Consigne écrite 1:
D'après l'extrait sur le droit de suffrage, sur quoi devrait-on cesser de fonder le droit de vote ?
Consigne écrite 2:
Poursuivez l'extrait sur le droit de suffrage après sa dernière phrase.

Le droit de suffrage doit être considéré comme droit individuel. Et l'on devrait cesser de fonder le droit de vote sur le montant et le lieu des propriétés du citoyen.

La question est encore débattue par les diverses écoles. Le suffrage universel comporte des abus qui ne peuvent être ignorés, mais dans les conditions actuelles de la société c'est le principe qu'il est bon d'adopter comme base. La multiplication des votes en proportion de la propriété n'a plus sa raison d'être. Autrement, il faudrait donner à un homme, dans la même circonscription, autant de votes qu'il a de propriétés. Et une fois partis dans ce sens, en se basant sur le principe du vote en proportion des biens, il faudrait donner aux actionnaires des compagnies un nombre de votes basé sur la quantité des actions qu'ils possèdent. Le vote basé sur le paiement des droits donnerait aux grands importateurs un nombre de votes qui deviendrait scandaleux.

Il ajoute qu'il n'est pas convaincu que le suffrage universel soit une panacée et il poursuit en disant qu'il est temps de reconnaître le principe énoncé dans cette motion.

En tout cas, il vaut la peine d'étudier la question et de comparer les différents systèmes existants.

Il fait ensuite référence au système établi en Belgique; il dit que, quand viendra le jour de réformer notre système, on trouvera profit à étudier le cens électoral établi en Belgique. Je crois, dit-il, que le système belge serait intéressant comme base d'une étude de ce genre. Ainsi, le système belge a son côté instructif.

Données fournies:
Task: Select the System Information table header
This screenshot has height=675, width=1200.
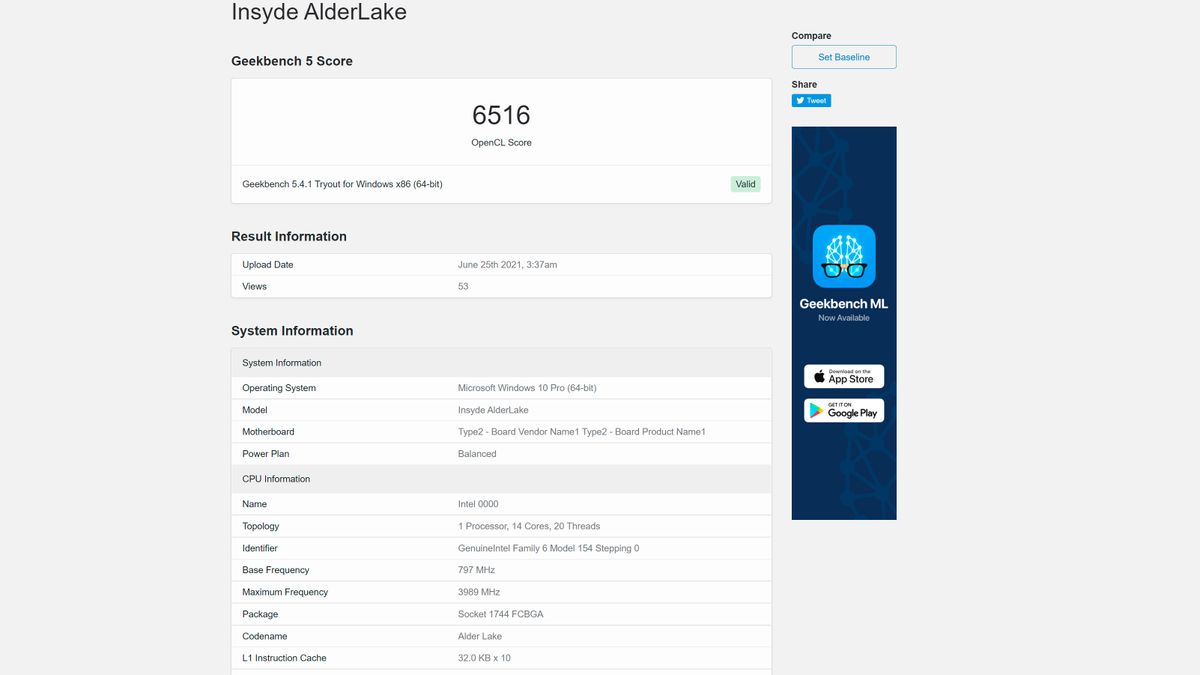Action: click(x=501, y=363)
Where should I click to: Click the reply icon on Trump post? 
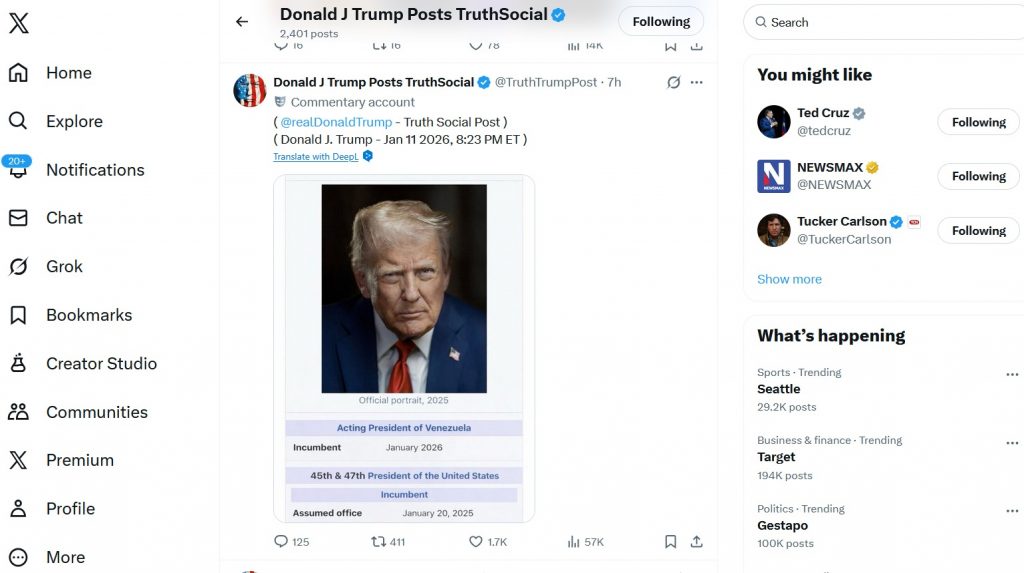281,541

Réponse attendue 1:
Sur le montant et le lieu des propriétés du citoyen.

Réponse attendue 2:
La Belgique, pays très avancé, peut-être le plus avancé de tous parce qu'il s'est inspiré de la mentalité anglaise, de la mentalité française et de la mentalité allemande, les trois écoles qui ont fait le monde moderne. Elle a pris ce qu'il y avait de meilleur dans la mentalité française et la mentalité allemande, c'est-à-dire qu'elle est un progrès sur les trois nations les plus avancées du monde. Or, dans ce pays libéral et traditionnel, le suffrage universel est établi comme base mais, pour donner au citoyen une meilleure conscience de ses devoirs et de ses responsabilités sociales, on a établi un système de droits de suffrage additionnels propre à encourager les initiatives, le travail et l'instruction.

Au père de famille la loi accorde deux votes, tandis qu'un homme qui n'est pas marié n'a droit qu'à un vote. Et il a tendance à approuver cette différence. À celui qui acquiert une certaine valeur économique elle donne un troisième vote, et à celui qui obtient un certain degré d'instruction elle en donne un quatrième. Par ce système, la Belgique offre une prime à la paternité, à l'initiative économique et à l'instruction.

Cela porte la démocratie à aspirer sans cesse vers une espèce d'aristocratie, et cet effort ascensionnel augmente la propriété matérielle et l'élévation morale du peuple.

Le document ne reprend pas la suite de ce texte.